__WHAT YOU ARE ASKED TO DO__:
This exercise asks for every line of the material that contains the word "computer".

__ENTRIES SHOWN__:
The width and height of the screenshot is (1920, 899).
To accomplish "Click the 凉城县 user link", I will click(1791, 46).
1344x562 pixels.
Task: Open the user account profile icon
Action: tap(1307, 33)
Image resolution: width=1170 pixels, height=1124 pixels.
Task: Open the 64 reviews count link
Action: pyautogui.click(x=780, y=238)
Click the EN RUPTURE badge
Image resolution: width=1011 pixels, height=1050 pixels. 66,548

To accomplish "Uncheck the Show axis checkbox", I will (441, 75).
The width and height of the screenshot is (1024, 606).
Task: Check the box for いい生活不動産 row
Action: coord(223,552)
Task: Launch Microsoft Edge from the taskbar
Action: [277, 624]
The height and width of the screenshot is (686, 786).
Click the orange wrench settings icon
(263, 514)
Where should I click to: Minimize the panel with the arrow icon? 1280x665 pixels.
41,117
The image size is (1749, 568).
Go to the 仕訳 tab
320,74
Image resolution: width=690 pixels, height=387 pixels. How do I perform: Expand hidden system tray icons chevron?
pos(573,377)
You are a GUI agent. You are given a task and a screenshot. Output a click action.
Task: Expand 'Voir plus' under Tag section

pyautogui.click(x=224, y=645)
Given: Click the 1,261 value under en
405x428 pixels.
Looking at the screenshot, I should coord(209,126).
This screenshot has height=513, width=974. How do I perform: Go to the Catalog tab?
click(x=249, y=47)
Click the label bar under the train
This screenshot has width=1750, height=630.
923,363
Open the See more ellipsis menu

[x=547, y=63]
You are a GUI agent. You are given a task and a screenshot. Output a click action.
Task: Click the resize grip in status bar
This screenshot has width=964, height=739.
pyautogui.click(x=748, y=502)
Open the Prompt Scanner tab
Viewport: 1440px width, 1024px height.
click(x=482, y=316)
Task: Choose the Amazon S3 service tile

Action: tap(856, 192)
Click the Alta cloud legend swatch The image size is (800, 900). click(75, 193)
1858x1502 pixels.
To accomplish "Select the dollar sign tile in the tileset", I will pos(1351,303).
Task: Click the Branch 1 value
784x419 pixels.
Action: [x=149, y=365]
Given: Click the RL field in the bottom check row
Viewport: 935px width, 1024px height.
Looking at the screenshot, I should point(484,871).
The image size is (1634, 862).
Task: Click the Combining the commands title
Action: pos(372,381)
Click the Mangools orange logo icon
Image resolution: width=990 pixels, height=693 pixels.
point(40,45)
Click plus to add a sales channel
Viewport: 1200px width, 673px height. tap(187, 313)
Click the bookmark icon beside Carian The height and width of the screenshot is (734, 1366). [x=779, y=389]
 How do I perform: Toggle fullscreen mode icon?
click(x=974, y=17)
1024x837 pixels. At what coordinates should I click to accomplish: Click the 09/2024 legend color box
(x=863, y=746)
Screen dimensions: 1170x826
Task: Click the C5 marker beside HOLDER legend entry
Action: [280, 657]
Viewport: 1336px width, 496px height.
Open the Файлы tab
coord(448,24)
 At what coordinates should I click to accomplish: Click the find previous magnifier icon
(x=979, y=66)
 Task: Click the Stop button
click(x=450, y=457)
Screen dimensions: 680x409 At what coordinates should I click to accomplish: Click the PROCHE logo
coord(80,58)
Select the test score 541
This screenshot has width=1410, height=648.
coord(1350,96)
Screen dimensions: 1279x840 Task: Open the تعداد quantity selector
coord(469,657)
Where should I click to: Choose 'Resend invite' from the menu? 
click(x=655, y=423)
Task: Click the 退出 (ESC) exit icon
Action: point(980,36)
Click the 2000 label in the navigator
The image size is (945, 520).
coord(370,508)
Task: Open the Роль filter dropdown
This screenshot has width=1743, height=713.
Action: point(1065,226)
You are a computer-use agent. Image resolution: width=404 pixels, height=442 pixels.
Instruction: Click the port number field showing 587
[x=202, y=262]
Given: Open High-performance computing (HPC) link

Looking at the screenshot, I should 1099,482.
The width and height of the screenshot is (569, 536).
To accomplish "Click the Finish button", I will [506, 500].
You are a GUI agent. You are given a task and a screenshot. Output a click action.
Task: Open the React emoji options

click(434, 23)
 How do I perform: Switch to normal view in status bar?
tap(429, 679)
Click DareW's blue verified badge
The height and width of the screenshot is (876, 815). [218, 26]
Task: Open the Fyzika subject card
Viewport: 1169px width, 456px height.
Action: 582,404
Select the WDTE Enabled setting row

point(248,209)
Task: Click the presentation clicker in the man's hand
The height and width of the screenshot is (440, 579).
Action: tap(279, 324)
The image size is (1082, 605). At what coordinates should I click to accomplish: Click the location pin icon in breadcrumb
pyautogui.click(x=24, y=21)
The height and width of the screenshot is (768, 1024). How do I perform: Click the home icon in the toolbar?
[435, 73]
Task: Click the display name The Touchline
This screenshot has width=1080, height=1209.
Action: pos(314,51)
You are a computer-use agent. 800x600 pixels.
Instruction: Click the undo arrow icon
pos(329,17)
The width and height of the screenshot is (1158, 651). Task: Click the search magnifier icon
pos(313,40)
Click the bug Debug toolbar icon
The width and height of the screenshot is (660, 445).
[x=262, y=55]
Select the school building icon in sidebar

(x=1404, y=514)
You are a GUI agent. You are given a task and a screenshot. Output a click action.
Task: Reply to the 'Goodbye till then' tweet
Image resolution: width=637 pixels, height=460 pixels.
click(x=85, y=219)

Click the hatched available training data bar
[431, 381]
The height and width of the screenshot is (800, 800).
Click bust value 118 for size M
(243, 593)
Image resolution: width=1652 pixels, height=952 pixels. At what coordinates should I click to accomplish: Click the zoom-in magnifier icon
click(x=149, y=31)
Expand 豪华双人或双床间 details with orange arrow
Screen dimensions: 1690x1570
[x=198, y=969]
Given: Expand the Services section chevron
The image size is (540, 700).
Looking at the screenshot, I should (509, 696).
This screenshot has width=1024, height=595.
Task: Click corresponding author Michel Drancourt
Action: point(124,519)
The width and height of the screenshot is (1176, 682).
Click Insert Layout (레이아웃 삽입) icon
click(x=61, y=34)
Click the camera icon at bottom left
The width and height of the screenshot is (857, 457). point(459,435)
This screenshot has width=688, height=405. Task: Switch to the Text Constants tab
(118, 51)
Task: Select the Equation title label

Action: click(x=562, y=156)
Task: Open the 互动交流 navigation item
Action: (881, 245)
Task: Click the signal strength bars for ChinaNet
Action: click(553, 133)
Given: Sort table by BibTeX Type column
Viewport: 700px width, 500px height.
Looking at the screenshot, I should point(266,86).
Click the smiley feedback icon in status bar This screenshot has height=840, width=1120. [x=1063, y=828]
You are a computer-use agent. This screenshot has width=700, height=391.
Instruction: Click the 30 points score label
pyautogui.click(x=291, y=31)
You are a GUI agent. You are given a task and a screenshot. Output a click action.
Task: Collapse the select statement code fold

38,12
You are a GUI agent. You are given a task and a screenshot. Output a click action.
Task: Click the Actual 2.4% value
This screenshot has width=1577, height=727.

__EXPECTED OUTPUT__:
You are a computer-use agent. Image resolution: width=404 pixels, height=442 pixels.
You are a computer-use agent. 800x600 pixels.
You are a computer-use agent. This screenshot has width=700, height=391.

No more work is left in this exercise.